** EXERCISE PASSAGE follows **

Daily deals sites had their hot moment. Then they had their backlash moment. Now they’re trying to have a mature moment. Three years in, and the industry is tasked with figuring out a sustainable business model that doesn’t spam, kill local businesses, or die out as a fad. The way they plan to do that, thus far? DIVERSIFICATION! At least, that’s how LivingSocial Ceo Tim O’ Shaughnessy sold it at Business Insider’s Social Commerce Summit in New York this afternoon. O’Shaughnessy said the company will avoid losing relevance with consumers by focusing on specialized categories like travel and family. LivingSocial Adventures, Escapes, Families and Instant all launched in 2011, and the company is “pushing hard” on its new products. Still, LivingSocial lost $558 million last year on $245 million in revenue. O’Shaughnessy attributed the loss to investing in new product development (like LivingSocial Adventures) and putting feet on the ground in its local markets.
Groupon has been doing the same thing with specialized verticals and new products. The company has in the last quarter or so rolled out products like Groupon Now, its instant sale platform, Groupon Rewards, its loyalty program, Getaways (travel), Live, (entertainment) and Goods (products). Groupon’s first ever earnings call is tomorrow, where analysts expect it to report growth in revenue and billings to have shrunk by half. That kind of decline is significant, but considering the company experienced 400% year over year growth in Q3 last year, a 200% growth rate is still pretty stellar. Mark Mahaney, an analyst at Citi, wrote that continued upside in Groupon’s stock price requires success in its new segments like Getaways, Goods etc.

** End of EXERCISE PASSAGE **
** SUPPLIED DATA follows **

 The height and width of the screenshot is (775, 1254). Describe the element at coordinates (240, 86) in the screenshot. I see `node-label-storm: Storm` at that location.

** End of SUPPLIED DATA **

## EXPLORE THE MATERIAL:
• a. Would you copy out the part of the daily deals article that opens with the words containing "Groupon has been" and closes with "Getaways, Goods etc.", word for word?
• b. Answer these questions from the daily deals article:
(i) How much money did LivingSocial lose last year?
(ii) What is Groupon Rewards?
(iii) Where does Mark Mahaney work as an analyst?
The listing has nothing to do with the daily deals article.

## SOLUTIONS FOR EACH TASK:
• a.
Groupon has been doing the same thing with specialized verticals and new products. The company has in the last quarter or so rolled out products like Groupon Now, its instant sale platform, Groupon Rewards, its loyalty program, Getaways (travel), Live, (entertainment) and Goods (products). Groupon’s first ever earnings call is tomorrow, where analysts expect it to report growth in revenue and billings to have shrunk by half. That kind of decline is significant, but considering the company experienced 400% year over year growth in Q3 last year, a 200% growth rate is still pretty stellar. Mark Mahaney, an analyst at Citi, wrote that continued upside in Groupon’s stock price requires success in its new segments like Getaways, Goods etc.

• b.
(i) $558 million
(ii) Groupon's loyalty program
(iii) Citi